W tym czasie jednostka liczyła dwunastu czynnych członków i dwóch popierających. Remiza, która znajdowała się w pobliżu kościoła jest już tylko wspomnieniem, bo nie ma po niej żadnego śladu, nawet fundamentu. Kiedy i dlaczego doszło do likwidacji jednostki, również nie wiadomo. Trudno więc mówić o wieloletniej historii lub tradycji związanej z konarzewską OSP.

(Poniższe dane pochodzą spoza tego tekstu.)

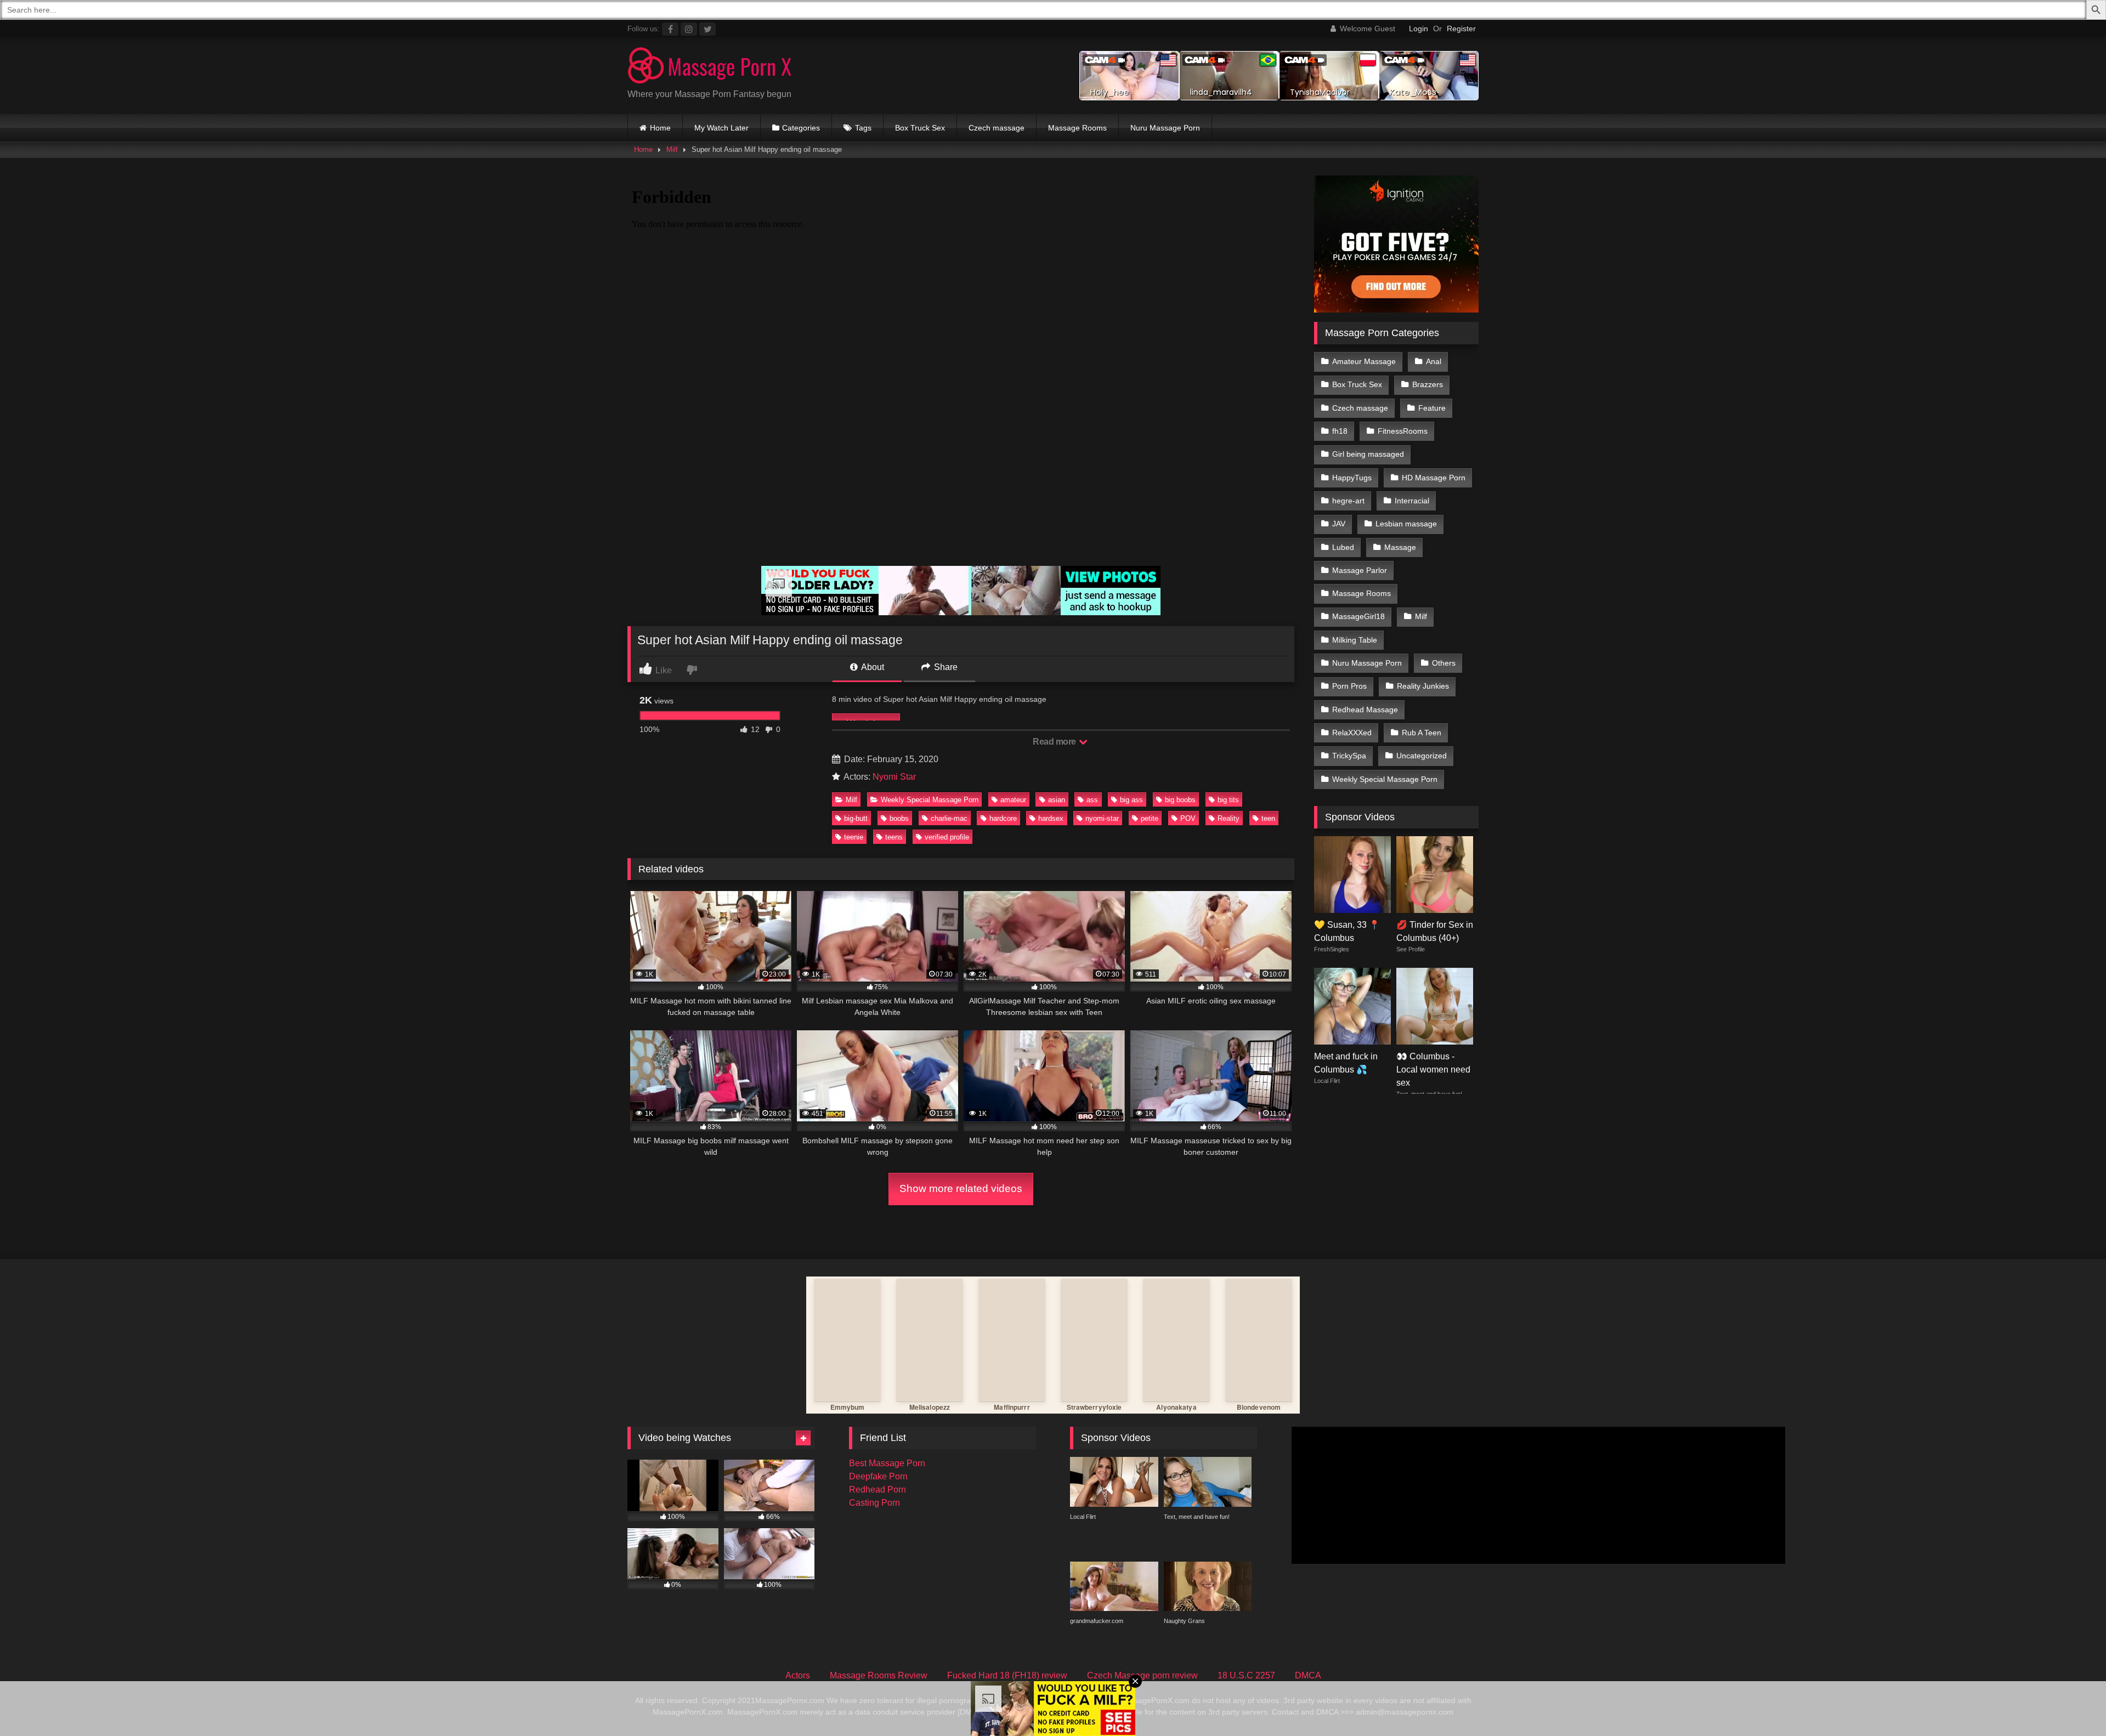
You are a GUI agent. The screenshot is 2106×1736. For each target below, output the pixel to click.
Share (945, 667)
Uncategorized (1421, 755)
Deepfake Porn (878, 1476)
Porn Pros (1349, 686)
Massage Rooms (1077, 127)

Historia Przyparafialnej Ochotniczej Straży Pożarnej w Konarzewie, to dwa lata intensywnego wysiłku, zaangażowania wielu osób i wsparcia tych, którzy wierzyli, że się uda i całe przedsięwzięcie ma sens. A zacząć nie było łatwo. Najpierw pojawił się pomysł i inspiracja słowami Księdza Arcybiskupa Andrzeja Dzięgi, gdzieś zasłyszanymi, aby przy parafiach tworzyć OSP jako dodatkową formę duszpasterstwa i troski o bezpieczeństwo mieszkańców. Potem przyszedł czas na działania. W maju 2019 roku, dwunastu członków założycieli powołuje POSP w Konarzewie, wybiera reprezentację i rejestruje w Krajowym Rejestrze Sądowym. W tym czasie rozpoczyna się także rekrutacja do jednostki. Po kilku tygodniach jest już trzydziestu druhów i druhen, w tym dziesięciu członków Młodzieżowej Drużyny Pożarniczej. Grudzień 2019 roku, to czas intensywnych przygotowań do ważnych wydarzeń. Najpierw przyjęcie do struktur Związku Ochotniczych Straży Pożarnych Rzeczpospolitej Polskiej, a 7 grudnia otrzymanie z rąk Księdza Arcybiskupa sztandaru i składanie ślubowania. Po tych emocjonujących wydarzeniach, rozpoczęte zostało przygotowanie teoretyczne i praktyczne, przy Komendzie Powiatowej PSP w Gryficach, w celu uzyskania stopnia strażaka ratownika.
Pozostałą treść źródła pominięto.